Архип Петрович Латуков был дворянином и лично предан Андрею Ивановичу Вяземскому. Этот человек собирал нужную информацию для своего патрона, которому часто было недосуг выискивать сведения о ком-либо. Вот Латуков и слушал сплетни, а также общался с полицмейстерами, имел связи в гвардии, подкормленных слуг в царских дворцах.

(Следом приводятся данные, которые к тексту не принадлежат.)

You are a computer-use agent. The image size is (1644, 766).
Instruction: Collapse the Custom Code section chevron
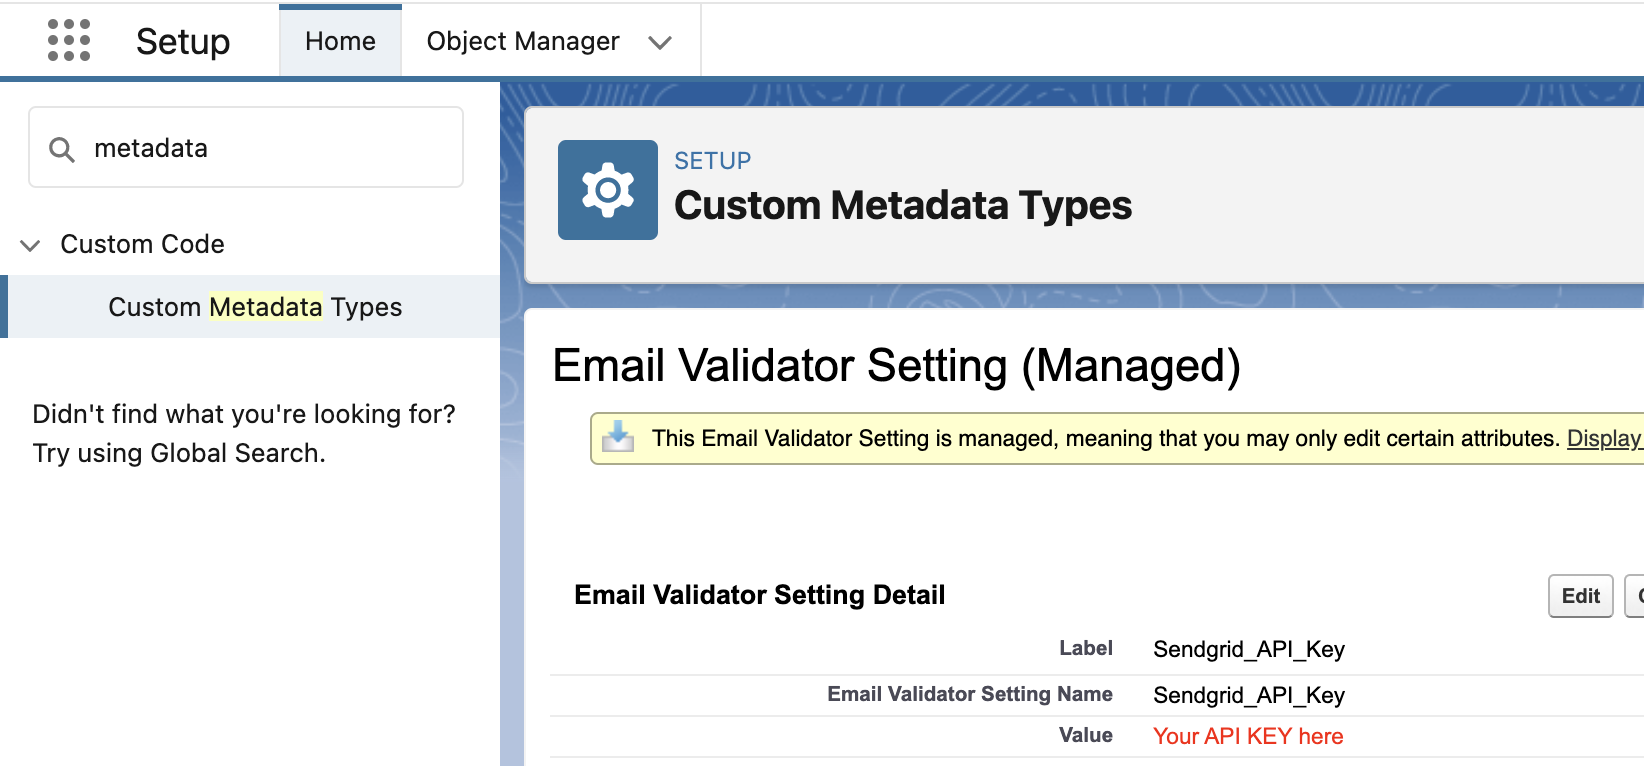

Это было нормальным, когда аристократы собирали, если не компромат, то разные новости о своих конкурентах или же друзьях. Нужно держать нос по ветру, чтобы вовремя лавировать в хитросплетениях интриг. Вяземскому это не сильно помогло, так как назначение Нижегородским генерал-губернатором — не предел мечтаний и даже устремлений Андрея Ивановича.
— Главное, что у него есть, это имение. Он назвал его Надеждово. Пятьсот душ, несколько деревень, много земли. Угодья хорошие, но ранее были не разработаны. Земля тяжёлая и в два коня… — докладывал Архип Петрович, но был перебит.
— Частности не нужны. Мне не престало ещё вникать в хозяйственные дела, своих хватает, — сказал Андрей Иванович, будучи раздражённым.
Вяземскому не нравилась ситуация, в которой на него начинают давить. Пока серьёзного давления нет, но уже то, что Александр Куракин невзначай, но три раза намекнул на Сперанского, как перспективного зятя, заставляло проявлять эмоции. Случись так, что разговор с князем Куракиным, старшим из братьев, состоялся до того, как и сам Вяземский вычислил наглеца, что стал дурить голову дочери, может и чуть больше прислушался. Но Андрею Ивановичу не понравился такой подход, когда за его спиной пытаются манипулировать девичьим разумом, как и склонить к невыгодному решению.
Вяземский в любом случае оставался бы недовольным, когда вместо того же Александра Борисовича Куракина, завидного жениха, пусть уже и в годах, предлагается выскочка без роду и племени. И такой негатив подкреплялся ещё и тем, что Андрей Иванович согласился ранее на встречи своей дочери и Карамзина. Но Николай Михайлович Карамзин, хотя бы был прирождённым дворянином и имел связи среди самых просвещённых людей эпохи. А ещё его дочь была увлечена молодым литератором и бывшим гвардейцем.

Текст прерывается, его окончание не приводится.